* [About this exercise]:
Word for word, print all of the lines below.

* [Material for the task]:
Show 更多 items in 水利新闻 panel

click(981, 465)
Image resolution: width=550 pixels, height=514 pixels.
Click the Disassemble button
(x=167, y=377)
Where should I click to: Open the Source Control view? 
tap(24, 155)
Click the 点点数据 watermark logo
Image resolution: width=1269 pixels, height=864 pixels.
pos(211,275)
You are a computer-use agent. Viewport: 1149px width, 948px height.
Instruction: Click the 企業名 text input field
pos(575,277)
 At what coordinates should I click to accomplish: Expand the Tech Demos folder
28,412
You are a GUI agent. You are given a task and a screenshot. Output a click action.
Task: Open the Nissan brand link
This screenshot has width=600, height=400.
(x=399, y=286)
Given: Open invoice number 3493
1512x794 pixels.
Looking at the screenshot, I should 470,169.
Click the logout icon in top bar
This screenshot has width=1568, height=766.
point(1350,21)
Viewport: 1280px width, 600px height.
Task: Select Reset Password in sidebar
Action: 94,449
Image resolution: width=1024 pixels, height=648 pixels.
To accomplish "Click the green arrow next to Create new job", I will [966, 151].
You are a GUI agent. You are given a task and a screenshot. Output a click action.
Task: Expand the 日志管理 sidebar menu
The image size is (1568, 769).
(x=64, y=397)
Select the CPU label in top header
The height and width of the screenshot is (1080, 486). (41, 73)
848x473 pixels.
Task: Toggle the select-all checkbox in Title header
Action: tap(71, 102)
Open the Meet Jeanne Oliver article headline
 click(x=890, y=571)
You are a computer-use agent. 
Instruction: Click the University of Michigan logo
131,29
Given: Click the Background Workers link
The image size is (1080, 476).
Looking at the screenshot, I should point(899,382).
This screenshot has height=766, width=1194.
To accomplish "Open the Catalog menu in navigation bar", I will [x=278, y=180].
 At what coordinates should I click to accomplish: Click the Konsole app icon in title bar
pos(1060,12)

* [Expected output]:
Show 更多 items in 水利新闻 panel

click(981, 465)
Image resolution: width=550 pixels, height=514 pixels.
Click the Disassemble button
(x=167, y=377)
Where should I click to: Open the Source Control view? 
tap(24, 155)
Click the 点点数据 watermark logo
Image resolution: width=1269 pixels, height=864 pixels.
pos(211,275)
You are a computer-use agent. Viewport: 1149px width, 948px height.
Instruction: Click the 企業名 text input field
pos(575,277)
 At what coordinates should I click to accomplish: Expand the Tech Demos folder
28,412
You are a GUI agent. You are given a task and a screenshot. Output a click action.
Task: Open the Nissan brand link
This screenshot has width=600, height=400.
(x=399, y=286)
Given: Open invoice number 3493
1512x794 pixels.
Looking at the screenshot, I should 470,169.
Click the logout icon in top bar
This screenshot has width=1568, height=766.
point(1350,21)
Viewport: 1280px width, 600px height.
Task: Select Reset Password in sidebar
Action: 94,449
Image resolution: width=1024 pixels, height=648 pixels.
To accomplish "Click the green arrow next to Create new job", I will [966, 151].
You are a GUI agent. You are given a task and a screenshot. Output a click action.
Task: Expand the 日志管理 sidebar menu
The image size is (1568, 769).
(x=64, y=397)
Select the CPU label in top header
The height and width of the screenshot is (1080, 486). (41, 73)
848x473 pixels.
Task: Toggle the select-all checkbox in Title header
Action: tap(71, 102)
Open the Meet Jeanne Oliver article headline
 click(x=890, y=571)
You are a computer-use agent. 
Instruction: Click the University of Michigan logo
131,29
Given: Click the Background Workers link
The image size is (1080, 476).
Looking at the screenshot, I should point(899,382).
This screenshot has height=766, width=1194.
To accomplish "Open the Catalog menu in navigation bar", I will [x=278, y=180].
 At what coordinates should I click to accomplish: Click the Konsole app icon in title bar
pos(1060,12)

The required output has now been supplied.